WHAT THE EXERCISE ASKS |
Arrange the lines of the items from the line containing "Task: Click the Undo arrow icon" through the end of the items, inclusive, as a JSON list of strings with one string per line. Omit blank lines and leave out the pictures.

ENTRIES |
··········
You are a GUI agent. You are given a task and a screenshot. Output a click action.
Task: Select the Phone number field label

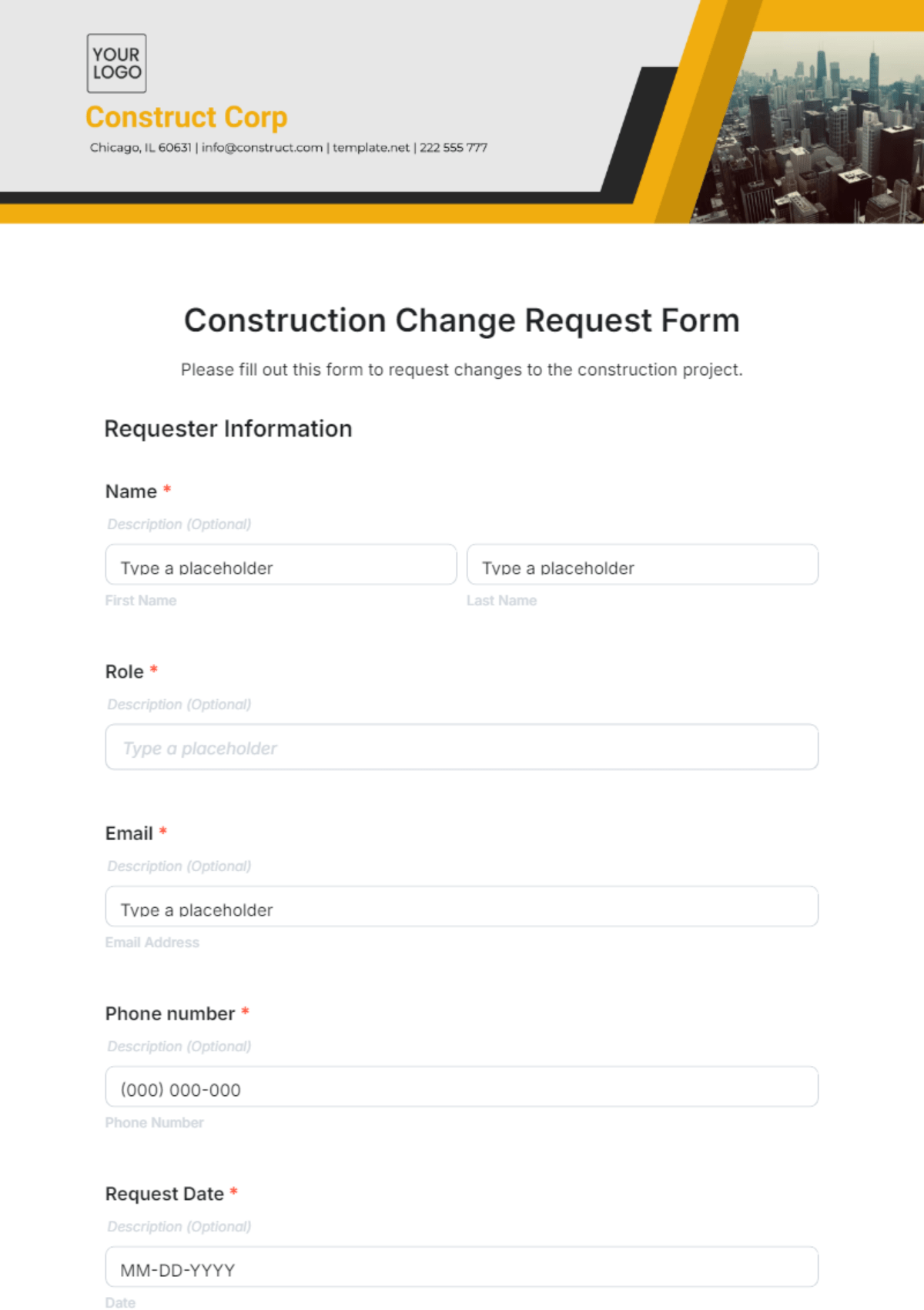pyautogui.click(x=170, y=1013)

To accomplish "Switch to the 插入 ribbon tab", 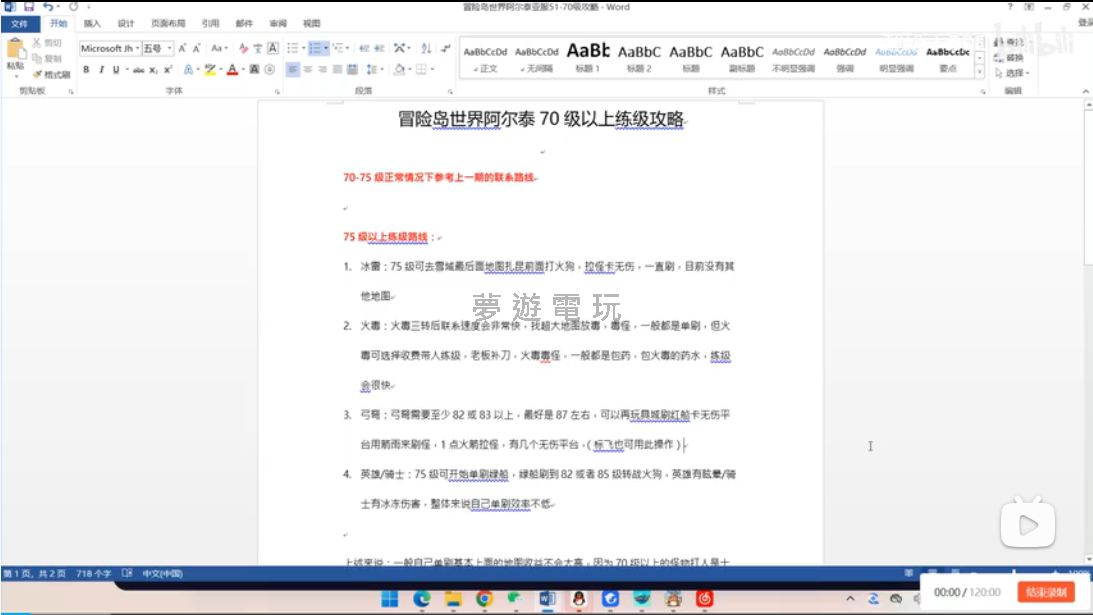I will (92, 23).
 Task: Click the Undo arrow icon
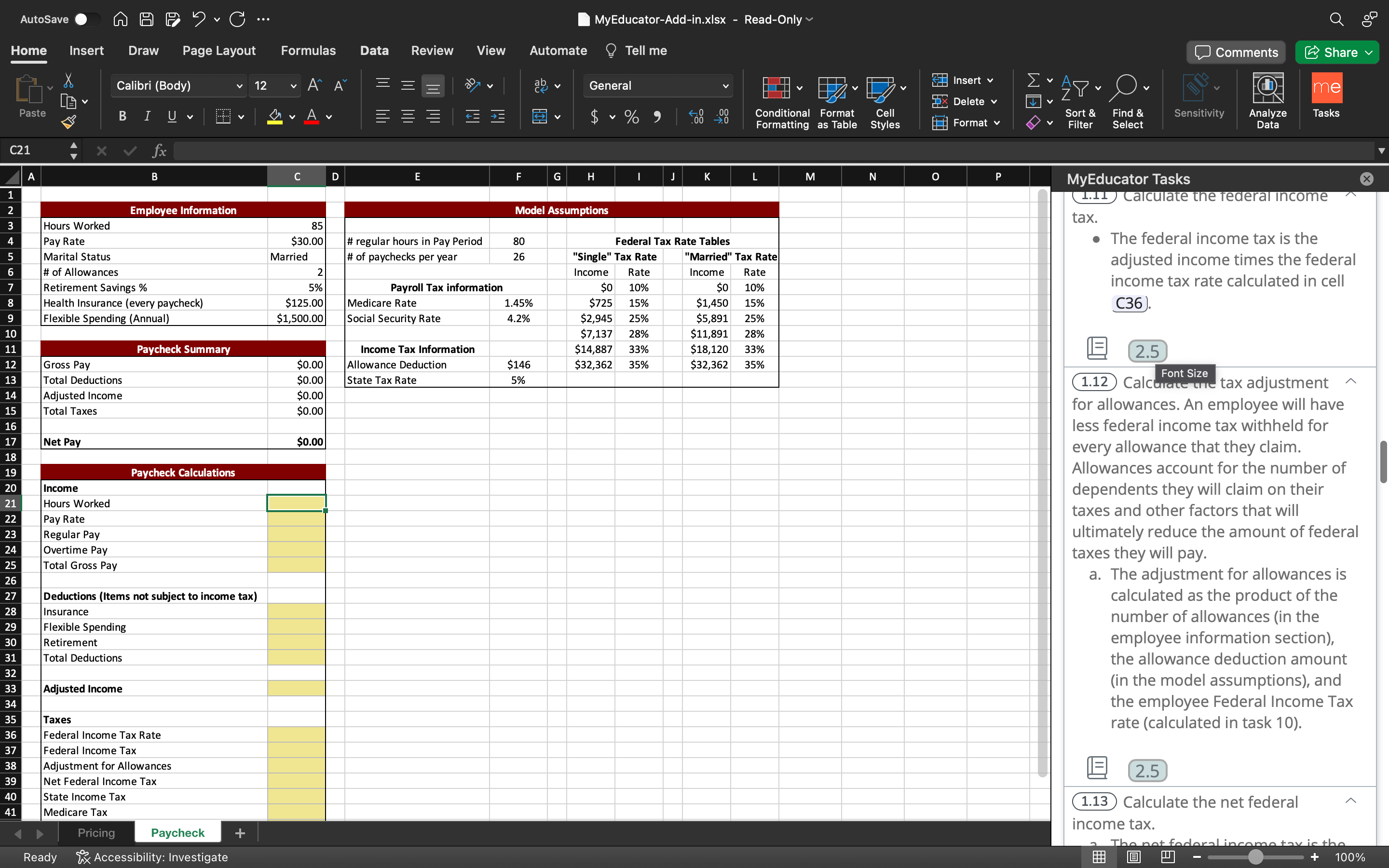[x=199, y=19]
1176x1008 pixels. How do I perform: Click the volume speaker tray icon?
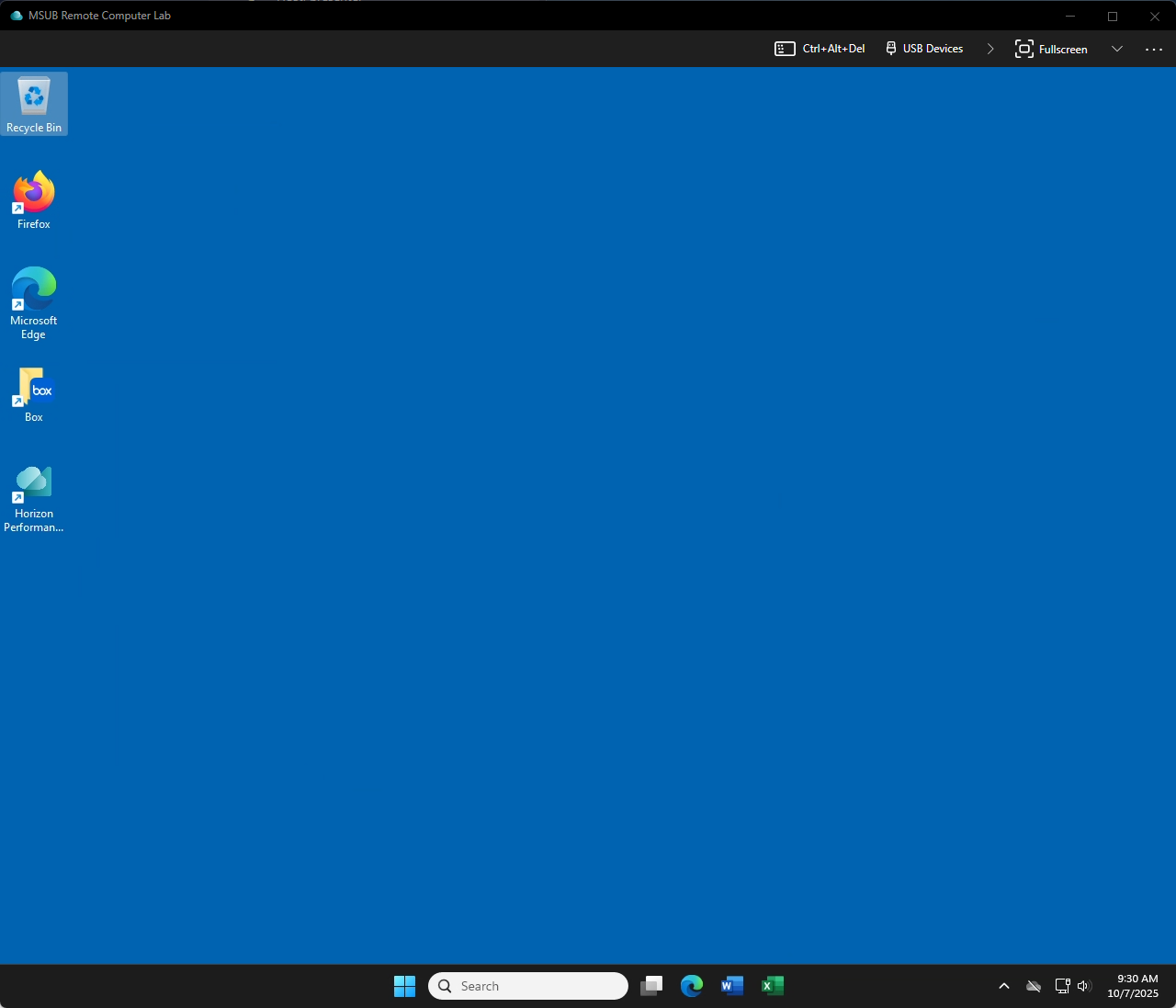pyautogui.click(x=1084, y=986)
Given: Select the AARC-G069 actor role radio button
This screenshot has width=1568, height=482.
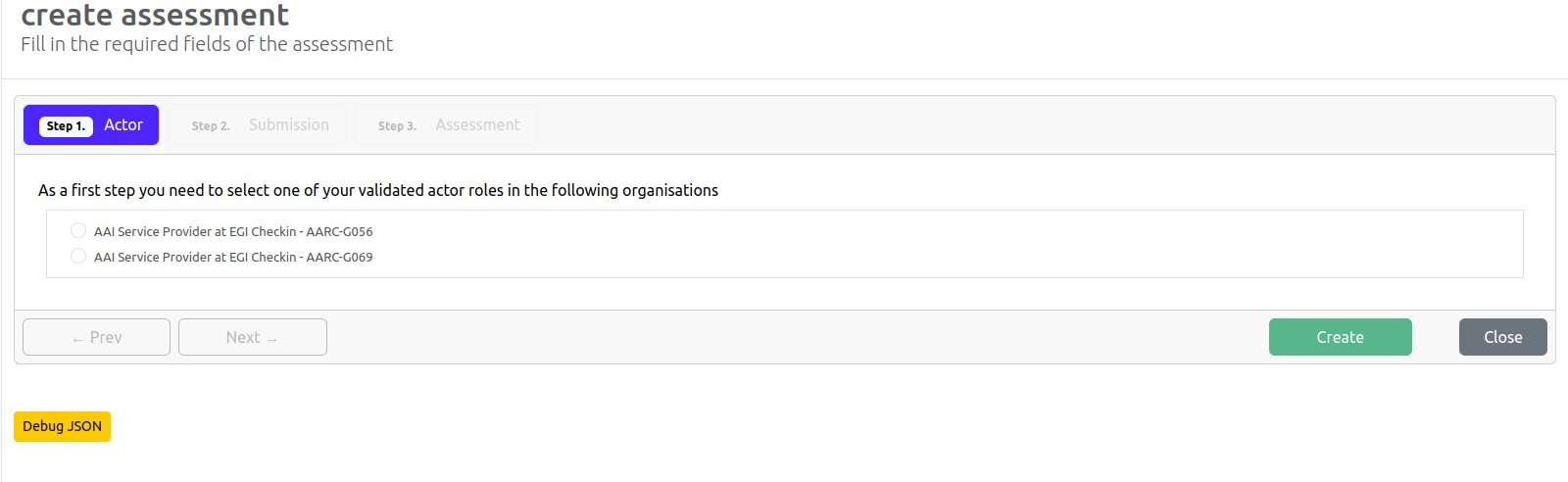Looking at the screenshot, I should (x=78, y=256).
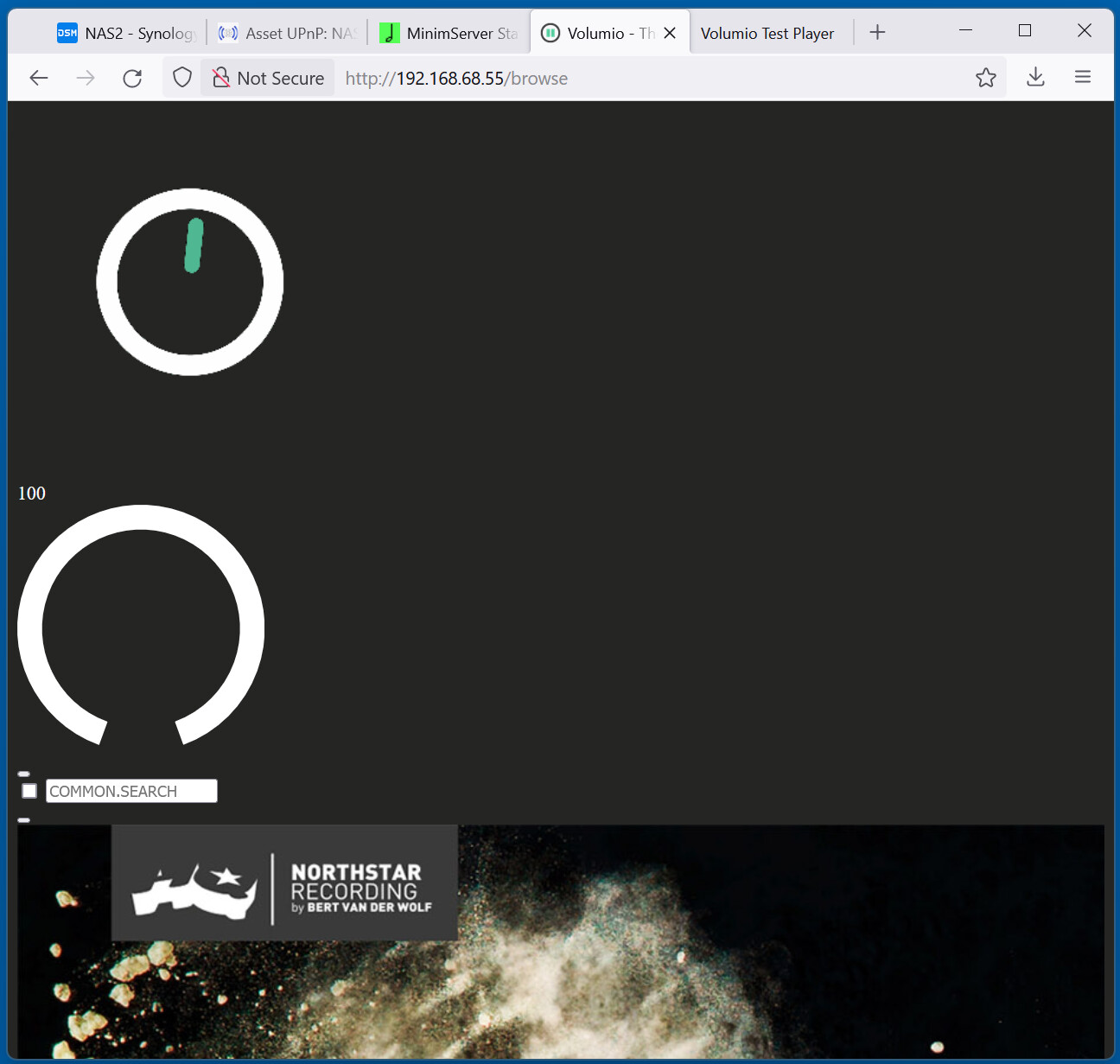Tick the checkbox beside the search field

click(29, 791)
··········
TASK RESULT |
[
  " Task: Click the Undo arrow icon",
  "[x=199, y=19]",
  "1176x1008 pixels. How do I perform: Click the volume speaker tray icon?",
  "pyautogui.click(x=1084, y=986)",
  "Given: Select the AARC-G069 actor role radio button",
  "This screenshot has width=1568, height=482.",
  "Looking at the screenshot, I should (x=78, y=256).",
  "Tick the checkbox beside the search field",
  "click(29, 791)"
]